A sample of the survey data set is created using the above table itself. This data set will look as follows (example shown for 2 companies):
```{r survey, echo=FALSE}
survey <- data.frame(student.name = c(), company = c(), no.of.alumni = c())
for( i in 1:nrow(company.list)){
for(j in 1:company.list[i,]$no.of.students){
a <- data.frame(student.name = paste(company.list$company[i], 'employee', j),
company = company.list$company[i],
no.of.alumni = company.list[i,]$no.of.students)

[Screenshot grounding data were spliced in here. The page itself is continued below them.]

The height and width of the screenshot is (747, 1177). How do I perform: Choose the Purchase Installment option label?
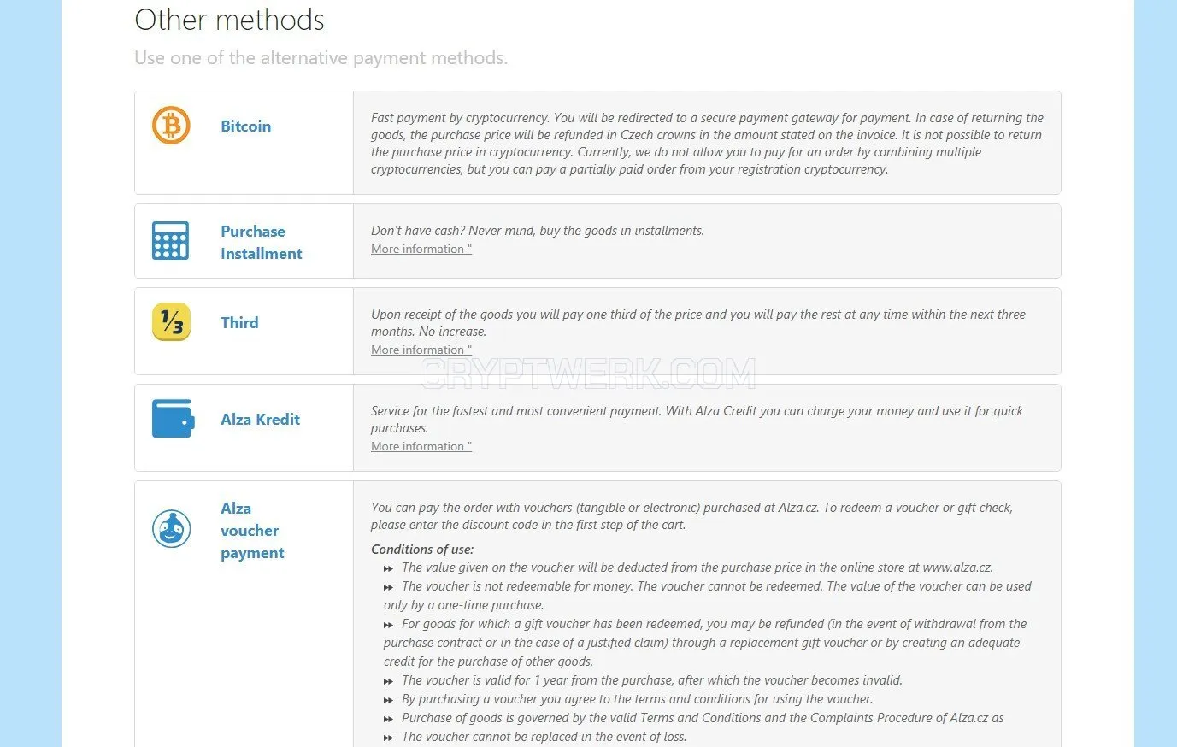(x=261, y=242)
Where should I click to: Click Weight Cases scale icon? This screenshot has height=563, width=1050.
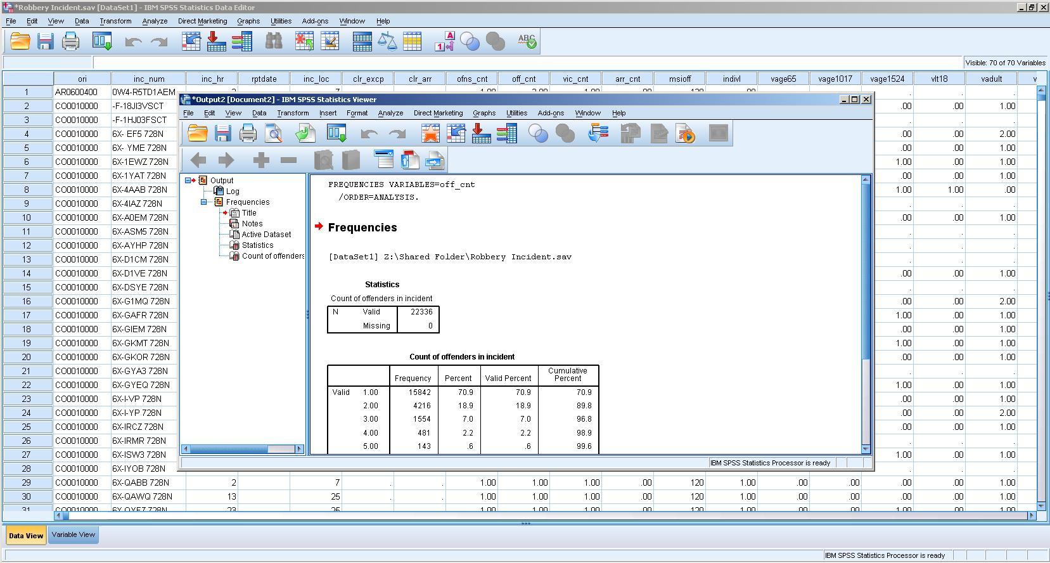point(387,42)
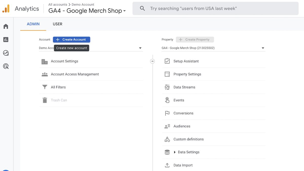304x171 pixels.
Task: Open the GA4 - Google Merch Shop account switcher
Action: (x=87, y=11)
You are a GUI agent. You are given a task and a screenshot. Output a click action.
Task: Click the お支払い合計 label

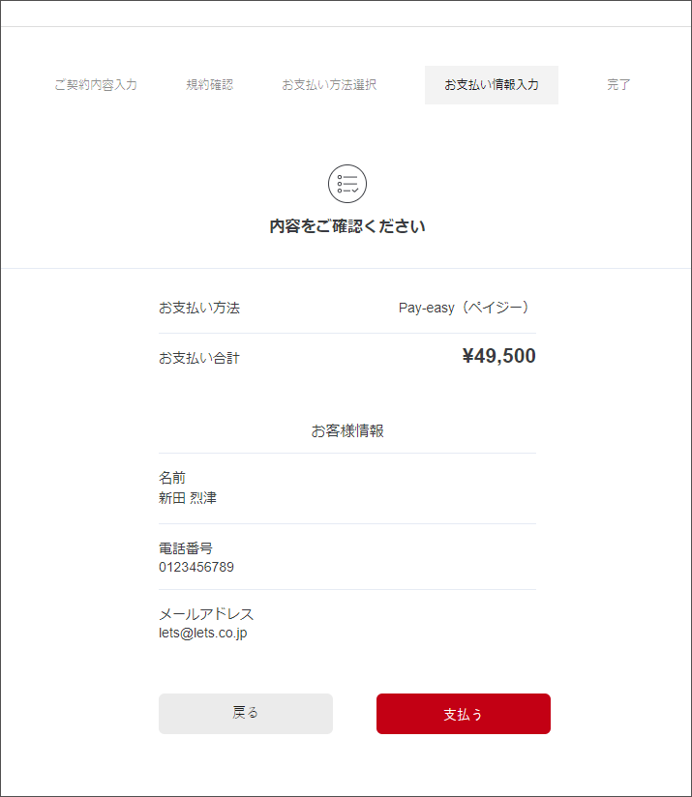[x=199, y=358]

survey <<- rbind(survey, a)
}
}
head(survey, 6)
```
Hinduja Global Services has one amrita student but Sonata Software employee has 5. So one student will report as 1 while 5 different students will report the number of alumni as 5.

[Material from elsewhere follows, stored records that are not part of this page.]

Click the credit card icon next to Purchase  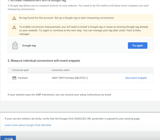14,78
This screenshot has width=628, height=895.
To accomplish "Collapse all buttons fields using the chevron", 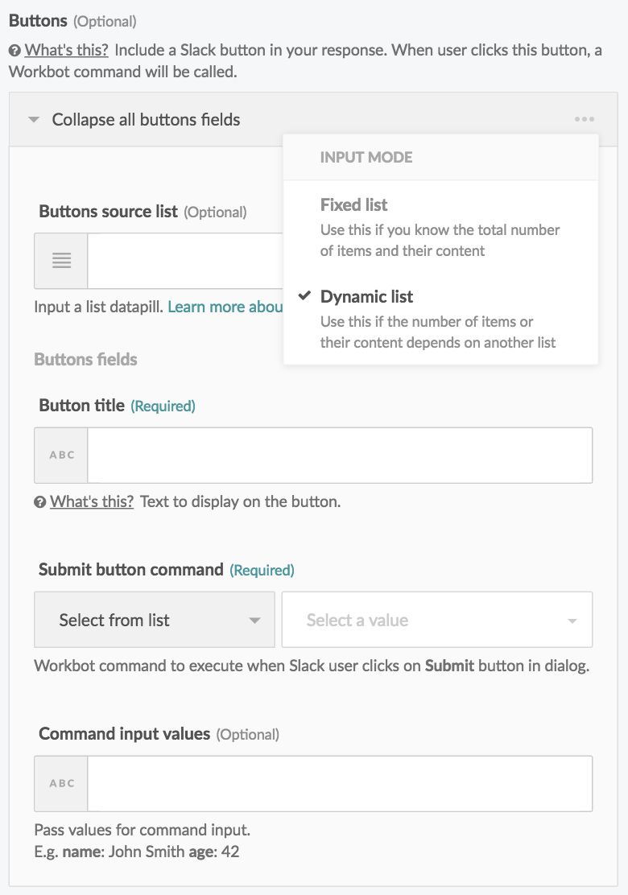I will 33,119.

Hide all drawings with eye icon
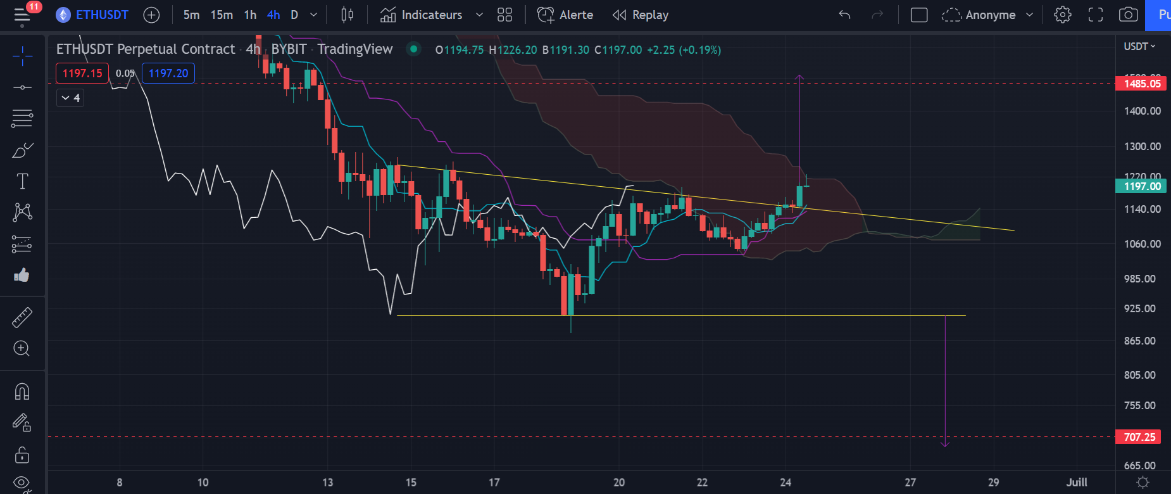click(22, 483)
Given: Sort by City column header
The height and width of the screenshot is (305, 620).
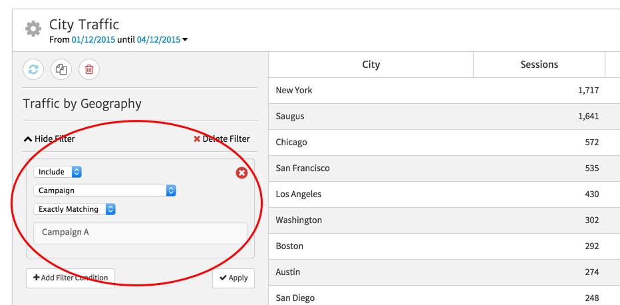Looking at the screenshot, I should tap(371, 65).
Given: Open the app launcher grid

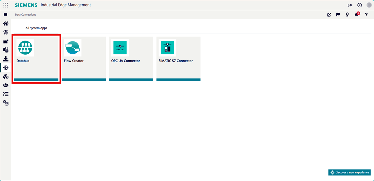Looking at the screenshot, I should [x=6, y=5].
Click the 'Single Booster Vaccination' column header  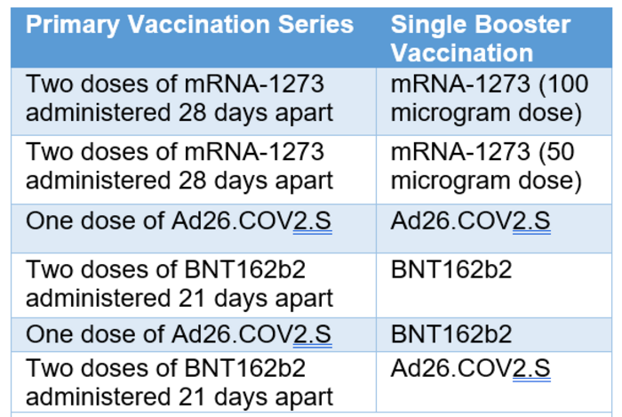pyautogui.click(x=480, y=37)
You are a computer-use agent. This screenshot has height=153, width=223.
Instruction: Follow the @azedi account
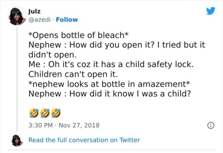[x=67, y=20]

The distribution of the responses of no.of.alumni and the mean will look as follows:
```{r survey-distribution, echo=FALSE, message=TRUE, warning=TRUE}
ggplot(survey,aes(x = no.of.alumni, y=..density..)) +
geom_histogram(bins = 50) +
labs(x = 'No of alumni', y='Density') +
theme_minimal()
```
```{r survey-mean, echo=FALSE, message=TRUE, warning=TRUE}
mean(survey$no.of.alumni)
```
From the survey I get that the average number of college mates that a student will have is 150. The estimate is biased upwards because the larger classes are over weighted in the average.
This paradox is called class size paradox.
The right estimate to use in the second case is called as the harmonic mean. While doing any survey, one should keep this paradox in mind.